BACKGROUND OF THE INVENTION
Various cryogenic processes have been used in the past to recover ethane and heavier hydrocarbons from multicomponent gas streams such as natural gas, refinery gas and synthetic gas streams, which comprise mostly methane. A typical gas stream might contain about 90 wt % methane; about 5 wt % ethane; ethylene and other C2 components; and about 5 wt % heavier hydrocarbons such as propane, propylene, butanes, pentanes, etc. and non-hydrocarbon components such as nitrogen, carbon dioxide and sulfides. In a cryogenic process for ethane recovery, such a feed gas would be cooled and condensed to form a two-phase that would be separated. The vapor portion would be expanded in a turboexpander to a lower pressure, and one or more of the components would be fractionated in a demethanizer column to recover ethane. Residual gas leaving the demethanizer column would be compressed to feed gas pressure.

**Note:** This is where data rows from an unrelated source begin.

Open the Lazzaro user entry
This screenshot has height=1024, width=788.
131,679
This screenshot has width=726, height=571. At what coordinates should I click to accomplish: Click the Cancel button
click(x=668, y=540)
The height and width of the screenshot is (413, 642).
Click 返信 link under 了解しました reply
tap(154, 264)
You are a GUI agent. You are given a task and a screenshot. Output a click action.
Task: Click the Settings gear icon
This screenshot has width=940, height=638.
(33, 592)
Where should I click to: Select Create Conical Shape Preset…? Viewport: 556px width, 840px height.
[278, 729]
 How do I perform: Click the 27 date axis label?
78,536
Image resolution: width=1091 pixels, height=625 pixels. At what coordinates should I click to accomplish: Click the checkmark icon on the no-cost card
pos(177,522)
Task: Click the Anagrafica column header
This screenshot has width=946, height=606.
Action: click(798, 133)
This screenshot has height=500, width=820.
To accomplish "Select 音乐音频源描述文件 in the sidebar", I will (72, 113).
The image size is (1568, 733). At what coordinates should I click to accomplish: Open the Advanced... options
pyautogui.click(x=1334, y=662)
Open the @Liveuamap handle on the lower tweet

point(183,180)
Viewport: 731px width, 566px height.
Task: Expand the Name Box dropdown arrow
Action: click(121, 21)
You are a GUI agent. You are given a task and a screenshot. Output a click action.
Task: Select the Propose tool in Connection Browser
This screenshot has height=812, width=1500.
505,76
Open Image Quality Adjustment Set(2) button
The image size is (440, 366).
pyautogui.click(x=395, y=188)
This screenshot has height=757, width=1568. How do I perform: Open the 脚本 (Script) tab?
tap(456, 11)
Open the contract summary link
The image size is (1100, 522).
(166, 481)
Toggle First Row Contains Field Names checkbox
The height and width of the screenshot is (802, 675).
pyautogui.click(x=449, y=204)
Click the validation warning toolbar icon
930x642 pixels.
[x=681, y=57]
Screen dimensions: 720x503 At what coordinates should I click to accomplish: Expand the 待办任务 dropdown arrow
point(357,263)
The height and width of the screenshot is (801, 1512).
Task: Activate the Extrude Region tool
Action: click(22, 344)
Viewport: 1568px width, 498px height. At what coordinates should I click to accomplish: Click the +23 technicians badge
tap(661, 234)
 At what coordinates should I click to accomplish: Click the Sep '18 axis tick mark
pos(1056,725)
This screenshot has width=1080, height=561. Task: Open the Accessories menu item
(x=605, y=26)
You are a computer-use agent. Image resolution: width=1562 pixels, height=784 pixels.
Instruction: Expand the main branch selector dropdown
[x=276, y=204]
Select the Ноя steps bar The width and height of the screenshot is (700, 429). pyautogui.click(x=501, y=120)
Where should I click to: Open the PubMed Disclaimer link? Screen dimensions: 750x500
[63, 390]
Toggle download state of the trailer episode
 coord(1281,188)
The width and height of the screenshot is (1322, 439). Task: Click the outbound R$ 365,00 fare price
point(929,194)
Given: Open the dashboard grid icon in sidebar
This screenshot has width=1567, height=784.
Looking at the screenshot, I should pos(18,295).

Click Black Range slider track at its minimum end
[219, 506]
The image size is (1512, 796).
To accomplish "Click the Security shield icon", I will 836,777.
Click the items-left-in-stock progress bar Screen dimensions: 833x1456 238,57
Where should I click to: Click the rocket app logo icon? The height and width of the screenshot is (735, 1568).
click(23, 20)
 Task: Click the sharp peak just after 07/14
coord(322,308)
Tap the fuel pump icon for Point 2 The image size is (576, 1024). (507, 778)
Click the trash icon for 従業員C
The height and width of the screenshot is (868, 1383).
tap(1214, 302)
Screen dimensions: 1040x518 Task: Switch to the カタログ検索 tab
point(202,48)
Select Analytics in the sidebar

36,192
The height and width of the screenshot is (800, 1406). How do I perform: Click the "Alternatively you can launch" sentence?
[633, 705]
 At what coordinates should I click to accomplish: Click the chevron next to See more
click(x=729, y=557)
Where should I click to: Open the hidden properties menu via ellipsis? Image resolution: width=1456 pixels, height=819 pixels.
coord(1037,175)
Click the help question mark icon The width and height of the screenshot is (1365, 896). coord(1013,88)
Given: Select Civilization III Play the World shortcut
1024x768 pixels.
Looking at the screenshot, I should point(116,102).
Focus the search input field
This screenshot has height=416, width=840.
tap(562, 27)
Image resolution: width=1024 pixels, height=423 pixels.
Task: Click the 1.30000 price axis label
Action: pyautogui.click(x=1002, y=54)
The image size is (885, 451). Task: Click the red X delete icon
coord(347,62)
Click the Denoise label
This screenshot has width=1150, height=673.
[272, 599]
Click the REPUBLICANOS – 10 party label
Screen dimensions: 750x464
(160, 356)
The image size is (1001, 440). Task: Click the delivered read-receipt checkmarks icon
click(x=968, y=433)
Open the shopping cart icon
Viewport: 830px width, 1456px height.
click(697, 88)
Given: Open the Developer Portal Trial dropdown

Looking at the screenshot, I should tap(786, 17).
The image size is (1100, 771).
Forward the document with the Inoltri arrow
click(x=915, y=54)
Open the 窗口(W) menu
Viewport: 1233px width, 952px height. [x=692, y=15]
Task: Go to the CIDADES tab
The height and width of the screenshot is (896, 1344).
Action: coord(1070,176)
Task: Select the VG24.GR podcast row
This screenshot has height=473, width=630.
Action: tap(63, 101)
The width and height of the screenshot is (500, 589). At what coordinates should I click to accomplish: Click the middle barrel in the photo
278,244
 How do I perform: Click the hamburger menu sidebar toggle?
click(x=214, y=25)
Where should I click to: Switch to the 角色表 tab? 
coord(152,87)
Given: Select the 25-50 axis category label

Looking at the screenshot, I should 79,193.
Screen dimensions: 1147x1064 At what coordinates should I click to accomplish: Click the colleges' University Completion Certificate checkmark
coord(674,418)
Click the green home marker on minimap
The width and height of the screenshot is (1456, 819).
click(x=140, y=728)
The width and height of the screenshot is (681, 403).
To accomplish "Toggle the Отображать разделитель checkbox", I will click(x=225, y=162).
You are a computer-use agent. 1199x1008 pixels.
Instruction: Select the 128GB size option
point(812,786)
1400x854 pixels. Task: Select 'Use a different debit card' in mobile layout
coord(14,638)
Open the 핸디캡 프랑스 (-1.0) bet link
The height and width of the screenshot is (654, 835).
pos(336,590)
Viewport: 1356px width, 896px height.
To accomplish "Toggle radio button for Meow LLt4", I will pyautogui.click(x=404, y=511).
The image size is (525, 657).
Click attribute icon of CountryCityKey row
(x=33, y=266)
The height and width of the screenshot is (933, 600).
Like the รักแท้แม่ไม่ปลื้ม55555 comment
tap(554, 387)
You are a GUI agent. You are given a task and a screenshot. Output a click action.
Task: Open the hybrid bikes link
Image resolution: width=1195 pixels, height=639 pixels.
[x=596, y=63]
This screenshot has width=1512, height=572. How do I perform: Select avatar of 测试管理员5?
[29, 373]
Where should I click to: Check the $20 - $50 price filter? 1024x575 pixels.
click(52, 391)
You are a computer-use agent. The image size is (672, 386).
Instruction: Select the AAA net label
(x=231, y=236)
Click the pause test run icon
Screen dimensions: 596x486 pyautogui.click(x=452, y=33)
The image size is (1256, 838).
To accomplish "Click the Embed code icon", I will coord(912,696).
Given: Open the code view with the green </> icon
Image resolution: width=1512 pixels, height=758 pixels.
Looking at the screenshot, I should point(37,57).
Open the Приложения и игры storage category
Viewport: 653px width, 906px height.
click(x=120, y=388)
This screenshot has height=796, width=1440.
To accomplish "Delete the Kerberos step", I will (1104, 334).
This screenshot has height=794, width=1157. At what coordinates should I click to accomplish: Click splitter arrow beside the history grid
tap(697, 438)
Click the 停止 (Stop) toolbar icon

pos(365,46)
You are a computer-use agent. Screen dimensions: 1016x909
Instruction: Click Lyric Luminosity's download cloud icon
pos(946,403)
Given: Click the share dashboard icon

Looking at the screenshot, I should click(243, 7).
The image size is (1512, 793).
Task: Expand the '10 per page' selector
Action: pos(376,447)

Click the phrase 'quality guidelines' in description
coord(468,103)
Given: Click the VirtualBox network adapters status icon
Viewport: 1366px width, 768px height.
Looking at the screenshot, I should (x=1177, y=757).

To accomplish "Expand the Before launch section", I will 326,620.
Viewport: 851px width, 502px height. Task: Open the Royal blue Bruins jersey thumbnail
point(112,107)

Ongoing efforts have been made to improve such processes, for example, by attempting to increase ethane recovery while reducing the external energy consumption. Accordingly, the present invention offers an improved cryogenic process having certain advantages, some of which are discussed specifically below.
SUMMARY OF THE INVENTION
The invention is directed to a process for recovering liquids from gas streams. In a specific aspect, the invention is directed to a cryogenic fractionation or distillation process in which a demethanizer is employed to remove light hydrocarbons such as methane from a feed gas, and to recover the heavier hydrocarbons as liquids. In one aspect of the invention the feed gas is condensed and at least a portion of the liquid condensate is processed as discussed below to provide an enhanced reflux stream or agent for the demethanizer column. More particularly, at least a portion of the feed gas is condensed and separated in a first separation stage under a relatively high pressure to provide a first vapor portion with a first composition and a first liquid condensate portion with a second composition. At least a portion of the first liquid condensate is partially vaporized and separated in a second separation stage to provide a second vapor portion with a third composition and a second liquid portion with a fourth composition. The second vapor portion may be condensed and fed to the demethanizer as a first refluxing agent, which shall be referred to herein as an "enhanced" refluxing agent or stream. The second liquid portion may be expanded to a reduced pressure and fed to the demethanizer.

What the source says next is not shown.